● TASK TO CARRY OUT: Produce the listing below again, exactly as shown.

────────────────────

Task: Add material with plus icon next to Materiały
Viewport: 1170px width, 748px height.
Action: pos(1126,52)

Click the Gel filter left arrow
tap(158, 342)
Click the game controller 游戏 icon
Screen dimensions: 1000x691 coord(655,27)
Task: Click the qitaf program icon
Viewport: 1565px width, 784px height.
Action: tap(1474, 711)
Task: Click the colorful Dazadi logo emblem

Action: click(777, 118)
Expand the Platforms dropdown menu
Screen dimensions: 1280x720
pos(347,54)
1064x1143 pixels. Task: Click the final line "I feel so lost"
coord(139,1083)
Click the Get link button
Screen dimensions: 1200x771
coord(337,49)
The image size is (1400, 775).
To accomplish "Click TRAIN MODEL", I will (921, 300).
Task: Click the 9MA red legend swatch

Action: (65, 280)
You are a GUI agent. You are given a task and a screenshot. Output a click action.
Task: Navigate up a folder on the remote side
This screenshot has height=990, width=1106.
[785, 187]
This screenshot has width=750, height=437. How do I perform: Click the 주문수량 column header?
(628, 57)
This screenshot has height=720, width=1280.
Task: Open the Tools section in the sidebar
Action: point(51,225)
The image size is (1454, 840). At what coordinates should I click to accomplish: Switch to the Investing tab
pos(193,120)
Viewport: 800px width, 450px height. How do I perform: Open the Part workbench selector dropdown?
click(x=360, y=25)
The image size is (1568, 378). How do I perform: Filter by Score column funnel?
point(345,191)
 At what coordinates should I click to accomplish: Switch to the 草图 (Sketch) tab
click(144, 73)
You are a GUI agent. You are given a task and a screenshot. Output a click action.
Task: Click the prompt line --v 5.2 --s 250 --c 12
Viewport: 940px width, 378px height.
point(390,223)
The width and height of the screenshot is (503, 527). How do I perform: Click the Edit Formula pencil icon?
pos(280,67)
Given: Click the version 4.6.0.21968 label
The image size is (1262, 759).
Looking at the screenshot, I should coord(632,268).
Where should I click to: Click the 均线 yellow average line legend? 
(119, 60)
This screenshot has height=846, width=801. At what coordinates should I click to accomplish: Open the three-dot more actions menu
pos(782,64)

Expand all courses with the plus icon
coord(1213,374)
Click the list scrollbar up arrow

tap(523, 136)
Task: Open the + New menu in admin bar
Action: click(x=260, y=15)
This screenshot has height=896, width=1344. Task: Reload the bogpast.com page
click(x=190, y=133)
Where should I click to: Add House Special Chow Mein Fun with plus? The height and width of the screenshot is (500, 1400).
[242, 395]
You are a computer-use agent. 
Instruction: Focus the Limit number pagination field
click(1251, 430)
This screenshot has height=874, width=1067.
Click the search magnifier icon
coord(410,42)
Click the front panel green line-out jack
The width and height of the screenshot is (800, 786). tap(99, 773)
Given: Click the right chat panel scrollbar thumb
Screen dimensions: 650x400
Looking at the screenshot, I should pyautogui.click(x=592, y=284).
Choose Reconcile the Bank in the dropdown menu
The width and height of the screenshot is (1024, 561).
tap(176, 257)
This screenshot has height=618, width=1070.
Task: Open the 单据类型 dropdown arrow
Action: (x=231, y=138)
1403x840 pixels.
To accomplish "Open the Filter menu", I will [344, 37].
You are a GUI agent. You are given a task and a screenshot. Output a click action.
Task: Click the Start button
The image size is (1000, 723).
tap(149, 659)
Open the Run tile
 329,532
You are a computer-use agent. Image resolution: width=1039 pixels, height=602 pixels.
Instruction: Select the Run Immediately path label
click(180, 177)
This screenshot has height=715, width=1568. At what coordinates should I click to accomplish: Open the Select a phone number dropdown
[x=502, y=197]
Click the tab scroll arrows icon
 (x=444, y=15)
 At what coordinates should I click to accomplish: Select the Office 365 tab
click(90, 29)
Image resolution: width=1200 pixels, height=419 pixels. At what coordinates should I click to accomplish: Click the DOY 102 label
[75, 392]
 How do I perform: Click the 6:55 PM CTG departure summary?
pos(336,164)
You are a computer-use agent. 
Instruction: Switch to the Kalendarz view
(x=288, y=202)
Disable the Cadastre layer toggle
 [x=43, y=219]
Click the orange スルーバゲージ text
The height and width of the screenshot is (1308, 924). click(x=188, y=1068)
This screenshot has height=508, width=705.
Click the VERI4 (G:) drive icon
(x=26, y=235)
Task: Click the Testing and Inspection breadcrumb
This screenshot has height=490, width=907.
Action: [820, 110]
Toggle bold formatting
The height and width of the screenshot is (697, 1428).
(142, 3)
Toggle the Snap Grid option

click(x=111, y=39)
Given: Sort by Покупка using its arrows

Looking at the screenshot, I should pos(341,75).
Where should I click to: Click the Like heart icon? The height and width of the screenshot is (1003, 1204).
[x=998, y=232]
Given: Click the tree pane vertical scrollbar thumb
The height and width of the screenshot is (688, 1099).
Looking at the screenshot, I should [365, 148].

────────────────────

● RESULT OF THE TASK:
Task: Add material with plus icon next to Materiały
Viewport: 1170px width, 748px height.
Action: pos(1126,52)

Click the Gel filter left arrow
tap(158, 342)
Click the game controller 游戏 icon
Screen dimensions: 1000x691 coord(655,27)
Task: Click the qitaf program icon
Viewport: 1565px width, 784px height.
Action: tap(1474, 711)
Task: Click the colorful Dazadi logo emblem

Action: click(777, 118)
Expand the Platforms dropdown menu
Screen dimensions: 1280x720
pos(347,54)
1064x1143 pixels. Task: Click the final line "I feel so lost"
coord(139,1083)
Click the Get link button
Screen dimensions: 1200x771
coord(337,49)
The image size is (1400, 775).
To accomplish "Click TRAIN MODEL", I will (921, 300).
Task: Click the 9MA red legend swatch

Action: (65, 280)
You are a GUI agent. You are given a task and a screenshot. Output a click action.
Task: Navigate up a folder on the remote side
This screenshot has height=990, width=1106.
[785, 187]
This screenshot has width=750, height=437. How do I perform: Click the 주문수량 column header?
(628, 57)
This screenshot has height=720, width=1280.
Task: Open the Tools section in the sidebar
Action: point(51,225)
The image size is (1454, 840). At what coordinates should I click to accomplish: Switch to the Investing tab
pos(193,120)
Viewport: 800px width, 450px height. How do I perform: Open the Part workbench selector dropdown?
click(x=360, y=25)
The image size is (1568, 378). How do I perform: Filter by Score column funnel?
point(345,191)
 At what coordinates should I click to accomplish: Switch to the 草图 (Sketch) tab
click(144, 73)
You are a GUI agent. You are given a task and a screenshot. Output a click action.
Task: Click the prompt line --v 5.2 --s 250 --c 12
Viewport: 940px width, 378px height.
point(390,223)
The width and height of the screenshot is (503, 527). How do I perform: Click the Edit Formula pencil icon?
pos(280,67)
Given: Click the version 4.6.0.21968 label
The image size is (1262, 759).
Looking at the screenshot, I should coord(632,268).
Where should I click to: Click the 均线 yellow average line legend? 
(119, 60)
This screenshot has height=846, width=801. At what coordinates should I click to accomplish: Open the three-dot more actions menu
pos(782,64)

Expand all courses with the plus icon
coord(1213,374)
Click the list scrollbar up arrow

tap(523, 136)
Task: Open the + New menu in admin bar
Action: click(x=260, y=15)
This screenshot has height=896, width=1344. Task: Reload the bogpast.com page
click(x=190, y=133)
Where should I click to: Add House Special Chow Mein Fun with plus? The height and width of the screenshot is (500, 1400).
[242, 395]
You are a computer-use agent. 
Instruction: Focus the Limit number pagination field
click(1251, 430)
This screenshot has height=874, width=1067.
Click the search magnifier icon
coord(410,42)
Click the front panel green line-out jack
The width and height of the screenshot is (800, 786). tap(99, 773)
Given: Click the right chat panel scrollbar thumb
Screen dimensions: 650x400
Looking at the screenshot, I should pyautogui.click(x=592, y=284).
Choose Reconcile the Bank in the dropdown menu
The width and height of the screenshot is (1024, 561).
tap(176, 257)
This screenshot has height=618, width=1070.
Task: Open the 单据类型 dropdown arrow
Action: (x=231, y=138)
1403x840 pixels.
To accomplish "Open the Filter menu", I will [344, 37].
You are a GUI agent. You are given a task and a screenshot. Output a click action.
Task: Click the Start button
The image size is (1000, 723).
tap(149, 659)
Open the Run tile
 329,532
You are a computer-use agent. Image resolution: width=1039 pixels, height=602 pixels.
Instruction: Select the Run Immediately path label
click(180, 177)
This screenshot has height=715, width=1568. At what coordinates should I click to accomplish: Open the Select a phone number dropdown
[x=502, y=197]
Click the tab scroll arrows icon
 (x=444, y=15)
 At what coordinates should I click to accomplish: Select the Office 365 tab
click(90, 29)
Image resolution: width=1200 pixels, height=419 pixels. At what coordinates should I click to accomplish: Click the DOY 102 label
[75, 392]
 How do I perform: Click the 6:55 PM CTG departure summary?
pos(336,164)
You are a computer-use agent. 
Instruction: Switch to the Kalendarz view
(x=288, y=202)
Disable the Cadastre layer toggle
 [x=43, y=219]
Click the orange スルーバゲージ text
The height and width of the screenshot is (1308, 924). click(x=188, y=1068)
This screenshot has height=508, width=705.
Click the VERI4 (G:) drive icon
(x=26, y=235)
Task: Click the Testing and Inspection breadcrumb
This screenshot has height=490, width=907.
Action: [820, 110]
Toggle bold formatting
The height and width of the screenshot is (697, 1428).
(142, 3)
Toggle the Snap Grid option

click(x=111, y=39)
Given: Sort by Покупка using its arrows

Looking at the screenshot, I should pos(341,75).
Where should I click to: Click the Like heart icon? The height and width of the screenshot is (1003, 1204).
[x=998, y=232]
Given: Click the tree pane vertical scrollbar thumb
The height and width of the screenshot is (688, 1099).
Looking at the screenshot, I should [365, 148].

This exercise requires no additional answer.